"Quero imaginar sob que novos traços o despotismo poderia produzir-se no mundo... Depois de ter colhido em suas mãos poderosas cada indivíduo e de moldá-los a seu gosto, o governo estende seus braços sobre toda a sociedade... Não quebra as vontades, mas as amolece, submete e dirige... Raramente força a agir, mas opõe-se sem cessar a que se aja; não destrói, impede que se nasça; não tiraniza, incomoda, oprime, extingue, abestalha e reduz enfim cada nação a não ser mais que um rebanho de animais tímidos, do qual o governo é o pastor. (...)
A imprensa é, por excelência, o instrumento democrático da liberdade." Alexis de Tocqueville
(1805-1859)

"A democracia é a pior forma de governo imaginável, à exceção de todas as outras que foram experimentadas." Winston Churchill.

terça-feira, 15 de abril de 2014

TEMERIDADE FISCAL

Congresso ignora riscos de revisar dívida de Estados e municípios em meio à deterioração das contas públicas; Planalto se omite
É um tanto estranha a passividade recente do governo federal na tramitação do Projeto de Lei complementar que muda os encargos financeiros das dívidas dos Estados e municípios.
Aprovado pela Câmara dos Deputados no ano passado, o projeto passou nesta semana por comissões do Senado e segue para o plenário. A alteração principal, e a mais polêmica, é a redução dos juros de forma retroativa.

No ano passado o Planalto chegou a patrocinar a iniciativa, para aliviar em especial a Prefeitura de São Paulo, com óbvio objetivo eleitoral. A deterioração das contas públicas, porém, forçou um recuo.

Agora, novamente, o Congresso se move sem que se perceba objeção do Executivo. À luz da baixa credibilidade atual da política econômica, é temerário passar a impressão de que se aceita um afrouxamento da Lei de Responsabilidade Fiscal.

Entre 1997 e 2000, a União assumiu as dívidas de Estados e municípios, que se comprometeram com várias metas fiscais.

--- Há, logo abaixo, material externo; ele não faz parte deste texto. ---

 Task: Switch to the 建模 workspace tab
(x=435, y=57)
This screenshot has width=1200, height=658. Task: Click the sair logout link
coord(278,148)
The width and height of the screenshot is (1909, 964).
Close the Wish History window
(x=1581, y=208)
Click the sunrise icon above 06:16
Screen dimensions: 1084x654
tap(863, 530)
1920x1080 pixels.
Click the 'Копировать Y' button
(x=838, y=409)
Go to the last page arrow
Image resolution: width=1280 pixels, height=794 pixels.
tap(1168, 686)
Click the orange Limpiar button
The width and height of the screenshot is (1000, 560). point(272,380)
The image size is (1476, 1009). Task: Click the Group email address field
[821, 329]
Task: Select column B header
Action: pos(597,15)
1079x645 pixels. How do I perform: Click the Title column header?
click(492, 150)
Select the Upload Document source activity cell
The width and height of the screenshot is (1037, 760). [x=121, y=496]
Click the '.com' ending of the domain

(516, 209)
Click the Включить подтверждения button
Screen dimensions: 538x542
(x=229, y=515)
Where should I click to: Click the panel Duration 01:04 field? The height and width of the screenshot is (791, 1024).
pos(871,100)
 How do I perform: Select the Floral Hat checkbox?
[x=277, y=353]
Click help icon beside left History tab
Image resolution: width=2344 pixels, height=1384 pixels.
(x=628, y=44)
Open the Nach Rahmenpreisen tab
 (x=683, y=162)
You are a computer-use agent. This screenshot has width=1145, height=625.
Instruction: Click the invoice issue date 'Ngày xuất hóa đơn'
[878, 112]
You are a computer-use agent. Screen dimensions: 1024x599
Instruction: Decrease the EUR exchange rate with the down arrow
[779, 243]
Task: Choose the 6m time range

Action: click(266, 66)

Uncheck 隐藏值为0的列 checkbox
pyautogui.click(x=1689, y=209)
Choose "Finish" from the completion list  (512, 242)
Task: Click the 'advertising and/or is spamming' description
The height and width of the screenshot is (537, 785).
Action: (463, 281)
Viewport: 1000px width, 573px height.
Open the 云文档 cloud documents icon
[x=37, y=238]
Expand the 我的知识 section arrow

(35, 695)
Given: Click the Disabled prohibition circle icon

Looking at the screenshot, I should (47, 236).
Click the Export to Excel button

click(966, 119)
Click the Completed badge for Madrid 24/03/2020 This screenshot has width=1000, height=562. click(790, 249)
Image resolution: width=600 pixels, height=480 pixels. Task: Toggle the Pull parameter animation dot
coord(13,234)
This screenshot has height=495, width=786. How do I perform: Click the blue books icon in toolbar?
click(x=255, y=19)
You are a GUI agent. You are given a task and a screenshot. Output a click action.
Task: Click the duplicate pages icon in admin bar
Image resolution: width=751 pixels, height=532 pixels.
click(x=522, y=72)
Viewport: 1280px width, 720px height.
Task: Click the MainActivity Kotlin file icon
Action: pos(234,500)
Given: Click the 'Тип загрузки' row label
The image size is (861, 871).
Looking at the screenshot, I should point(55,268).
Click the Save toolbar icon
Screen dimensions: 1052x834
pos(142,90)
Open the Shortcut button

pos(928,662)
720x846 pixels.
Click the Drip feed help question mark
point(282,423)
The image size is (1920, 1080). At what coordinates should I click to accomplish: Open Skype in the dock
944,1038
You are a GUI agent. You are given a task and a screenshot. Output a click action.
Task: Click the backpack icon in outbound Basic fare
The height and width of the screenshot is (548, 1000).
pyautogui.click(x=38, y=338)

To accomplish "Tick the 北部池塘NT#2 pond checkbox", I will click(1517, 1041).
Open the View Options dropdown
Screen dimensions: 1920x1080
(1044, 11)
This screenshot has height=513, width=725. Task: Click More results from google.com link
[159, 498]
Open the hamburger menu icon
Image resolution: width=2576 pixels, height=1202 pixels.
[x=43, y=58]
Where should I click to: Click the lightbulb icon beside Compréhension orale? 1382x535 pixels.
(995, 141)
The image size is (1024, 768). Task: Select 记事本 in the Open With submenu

O pagamento do débito seria em 30 anos, com reajuste pelo IGP-M mais juros que variam de 6% a 9% ao ano.

Se aprovado, o projeto mudará o indexador, a partir de janeiro de 2013, para IPCA mais 4% ao ano, ou para a taxa básica Selic -o que for menor. Ademais, o saldo devedor será recalculado desde o início dos contratos com base na Selic.

O resultado será um belo desconto no valor principal, para alguns casos. Estima-se que a dívida da Prefeitura de São Paulo, que paga juros de 9% ao ano além da correção monetária, cairia de R$ 54 bilhões para R$ 30 bilhões. Haveria, assim, espaço para a tomada de novos empréstimos.

A redução dos juros tem sua razão de ser, pois são muito elevados para o padrão atual da economia. É correta, portanto, sua revisão -daqui para a frente.

A mudança retroativa, contudo, é preocupante, pois estimula endividamento adicional. A dívida consolidada do setor público crescerá. A mensagem de frouxidão nas contas torna-se clara.

A despeito dos méritos eventuais do projeto, o momento não é propício. Além da insegurança que reina na economia, o ano é de eleições, e ajustes protelados cobrarão seu preço em 2015. Será necessário um forte aperto orçamentário, e não apenas do governo federal.

Estão pendentes, ainda, outras matérias que envolvem relações entre os entes da Federação, como a reforma do ICMS e os critérios de partilha, o que certamente demandará recursos da União.

O ideal é considerar esses assuntos de forma integrada. Quanto às dívidas, o melhor é aguardar e voltar ao tema após o pleito.